** BEGIN RECORDS PROVIDED **

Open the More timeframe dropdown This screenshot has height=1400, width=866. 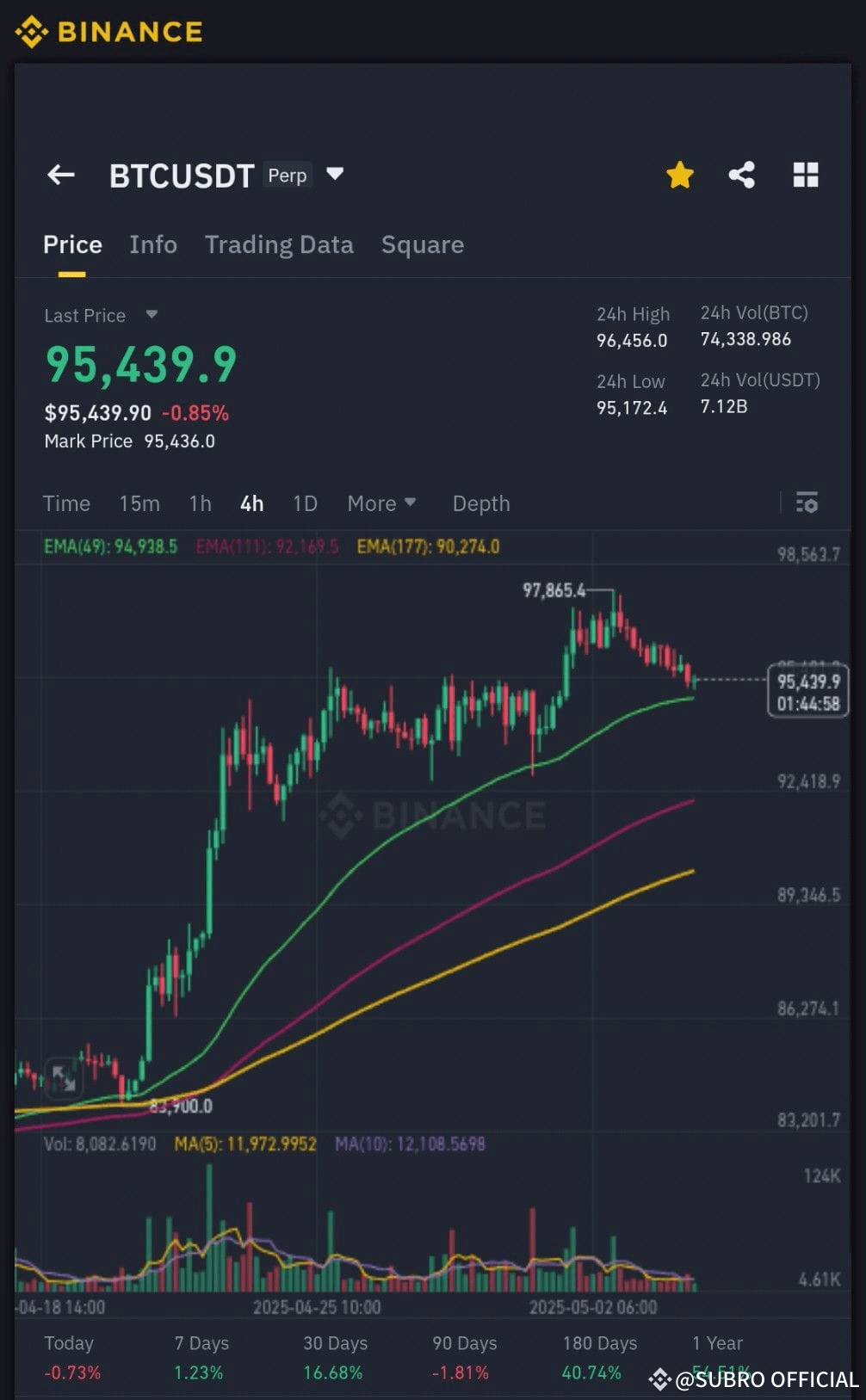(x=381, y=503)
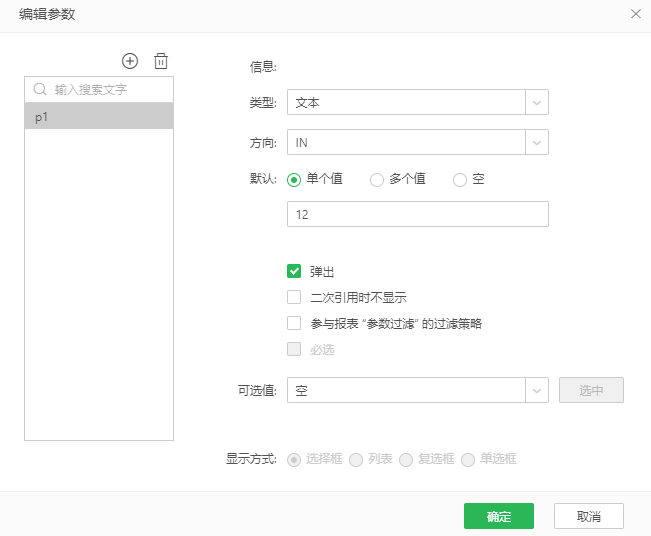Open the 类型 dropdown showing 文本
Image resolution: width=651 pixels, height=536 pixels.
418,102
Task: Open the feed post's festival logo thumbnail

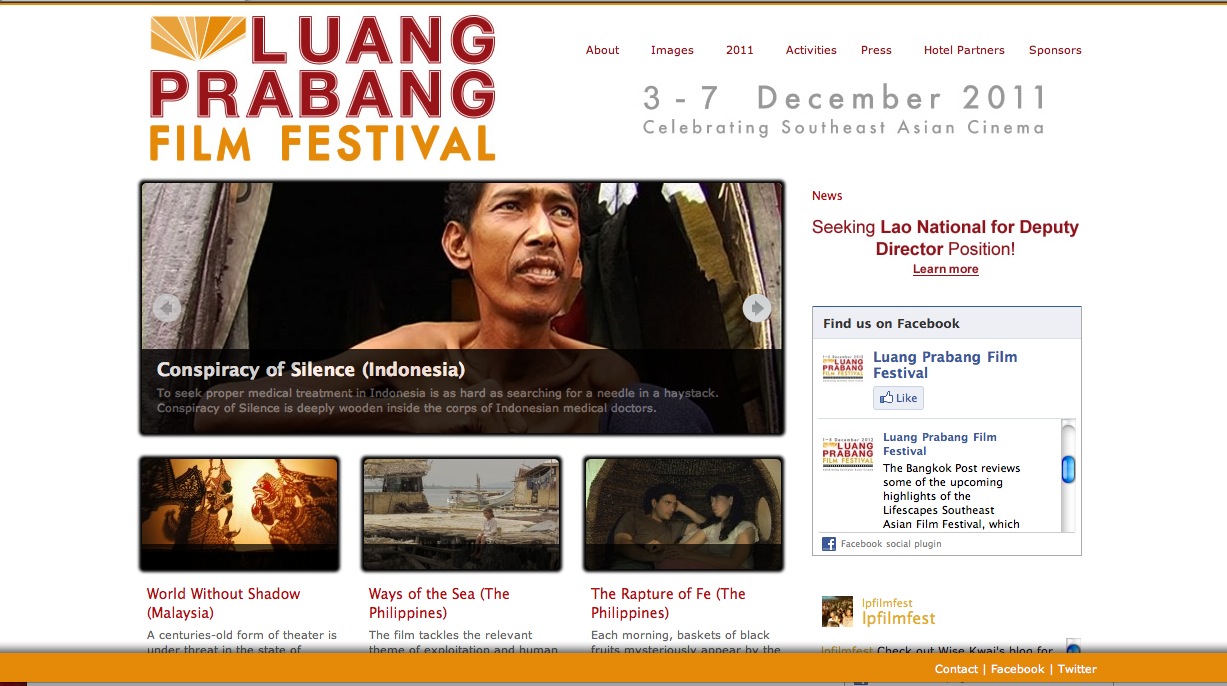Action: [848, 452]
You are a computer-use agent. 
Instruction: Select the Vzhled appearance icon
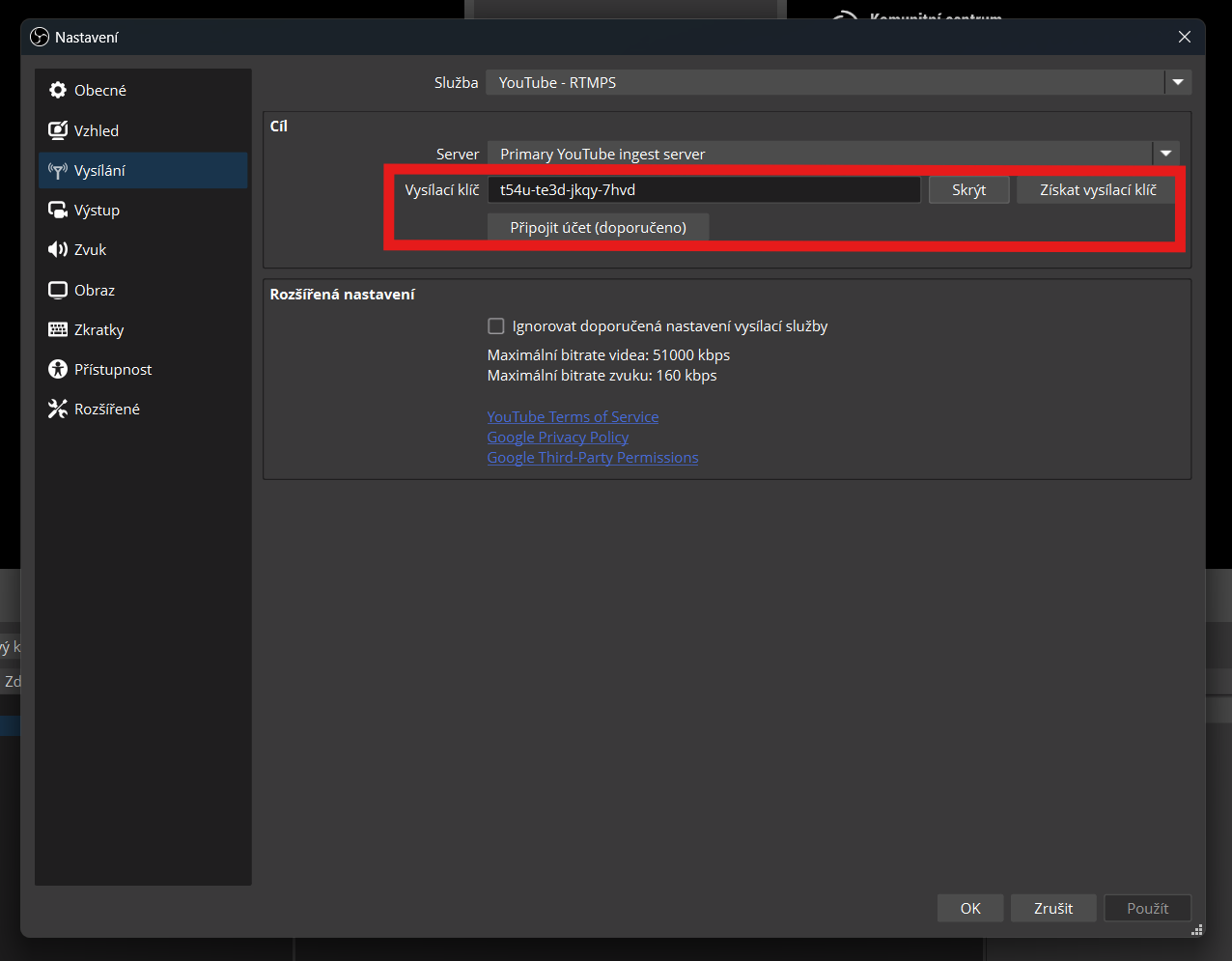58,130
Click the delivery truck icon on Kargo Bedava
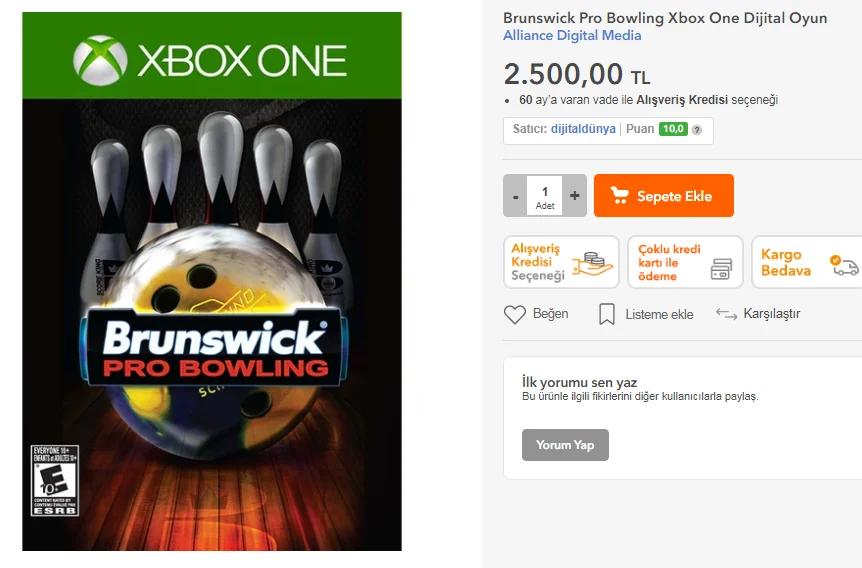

** END RECORDS PROVIDED **

▸ EXERCISE
Reproduce verbatim the lines of the items from the one containing "You are a computer-use agent." through the end of the items, including both ends. Omit the pictures from your reply.

▸ WRITTEN REPLY
You are a computer-use agent. 
Instruction: Select the Vzhled appearance icon
58,130
Click the delivery truck icon on Kargo Bedava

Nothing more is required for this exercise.